[Stored data]
****************************************
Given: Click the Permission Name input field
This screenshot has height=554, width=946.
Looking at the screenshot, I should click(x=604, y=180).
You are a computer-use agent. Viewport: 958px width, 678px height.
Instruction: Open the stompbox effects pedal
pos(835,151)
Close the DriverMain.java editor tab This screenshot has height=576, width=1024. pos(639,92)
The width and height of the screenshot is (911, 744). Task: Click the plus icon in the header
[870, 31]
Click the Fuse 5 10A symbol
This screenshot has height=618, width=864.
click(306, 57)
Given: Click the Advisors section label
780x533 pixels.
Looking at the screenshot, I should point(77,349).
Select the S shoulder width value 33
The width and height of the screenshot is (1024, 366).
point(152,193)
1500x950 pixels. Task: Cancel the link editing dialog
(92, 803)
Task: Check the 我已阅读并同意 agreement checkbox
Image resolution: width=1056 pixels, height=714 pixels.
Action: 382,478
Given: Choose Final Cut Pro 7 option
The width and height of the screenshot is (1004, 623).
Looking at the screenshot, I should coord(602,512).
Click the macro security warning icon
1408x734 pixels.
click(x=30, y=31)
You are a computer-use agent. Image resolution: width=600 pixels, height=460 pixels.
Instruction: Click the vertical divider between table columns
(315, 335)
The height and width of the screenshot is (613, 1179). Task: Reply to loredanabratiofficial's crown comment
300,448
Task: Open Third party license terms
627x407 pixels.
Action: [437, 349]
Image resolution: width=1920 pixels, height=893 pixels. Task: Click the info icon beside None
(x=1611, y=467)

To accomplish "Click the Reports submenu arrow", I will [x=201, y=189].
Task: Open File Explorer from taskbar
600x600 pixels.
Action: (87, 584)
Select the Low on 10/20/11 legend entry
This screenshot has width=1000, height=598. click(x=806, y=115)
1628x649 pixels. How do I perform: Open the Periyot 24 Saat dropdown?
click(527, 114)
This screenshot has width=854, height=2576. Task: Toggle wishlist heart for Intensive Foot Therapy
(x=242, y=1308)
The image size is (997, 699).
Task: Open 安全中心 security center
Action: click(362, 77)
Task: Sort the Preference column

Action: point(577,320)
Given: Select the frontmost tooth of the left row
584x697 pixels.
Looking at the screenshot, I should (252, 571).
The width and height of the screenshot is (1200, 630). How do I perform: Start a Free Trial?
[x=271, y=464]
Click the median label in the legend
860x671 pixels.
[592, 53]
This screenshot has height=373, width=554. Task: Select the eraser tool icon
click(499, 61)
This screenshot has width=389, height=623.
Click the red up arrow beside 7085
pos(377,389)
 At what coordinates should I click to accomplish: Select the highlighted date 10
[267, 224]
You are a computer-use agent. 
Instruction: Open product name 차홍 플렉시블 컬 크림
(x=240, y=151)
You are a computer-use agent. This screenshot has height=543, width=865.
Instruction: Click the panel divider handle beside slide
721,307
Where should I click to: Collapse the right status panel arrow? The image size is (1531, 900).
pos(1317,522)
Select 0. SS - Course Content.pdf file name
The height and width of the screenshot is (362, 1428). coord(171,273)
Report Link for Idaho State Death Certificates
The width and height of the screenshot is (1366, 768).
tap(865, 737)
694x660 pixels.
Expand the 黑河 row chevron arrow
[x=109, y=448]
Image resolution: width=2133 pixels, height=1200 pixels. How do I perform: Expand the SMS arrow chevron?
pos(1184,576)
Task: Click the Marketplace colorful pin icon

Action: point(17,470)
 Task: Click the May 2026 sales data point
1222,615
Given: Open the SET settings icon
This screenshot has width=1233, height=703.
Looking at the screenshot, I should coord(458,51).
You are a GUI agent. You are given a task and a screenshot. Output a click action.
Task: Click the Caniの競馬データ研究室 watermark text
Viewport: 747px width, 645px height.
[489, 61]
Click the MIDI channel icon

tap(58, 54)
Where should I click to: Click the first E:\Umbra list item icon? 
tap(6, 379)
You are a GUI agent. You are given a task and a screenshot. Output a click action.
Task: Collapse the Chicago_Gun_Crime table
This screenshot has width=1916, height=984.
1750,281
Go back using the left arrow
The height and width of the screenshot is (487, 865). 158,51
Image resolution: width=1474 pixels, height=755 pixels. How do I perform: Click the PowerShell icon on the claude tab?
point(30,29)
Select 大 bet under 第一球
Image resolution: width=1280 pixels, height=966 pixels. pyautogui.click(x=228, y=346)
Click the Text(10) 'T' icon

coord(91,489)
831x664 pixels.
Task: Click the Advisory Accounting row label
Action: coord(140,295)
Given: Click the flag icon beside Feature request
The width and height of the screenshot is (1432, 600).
****************************************
● **TASK BRIEF**
Exactly the lines from the one containing "Select 大 bet under 第一球" through the end of the entries above must be output, and no others.

● **ANSWER FOR THE TASK**
Select 大 bet under 第一球
Image resolution: width=1280 pixels, height=966 pixels. pyautogui.click(x=228, y=346)
Click the Text(10) 'T' icon

coord(91,489)
831x664 pixels.
Task: Click the Advisory Accounting row label
Action: coord(140,295)
Given: Click the flag icon beside Feature request
The width and height of the screenshot is (1432, 600).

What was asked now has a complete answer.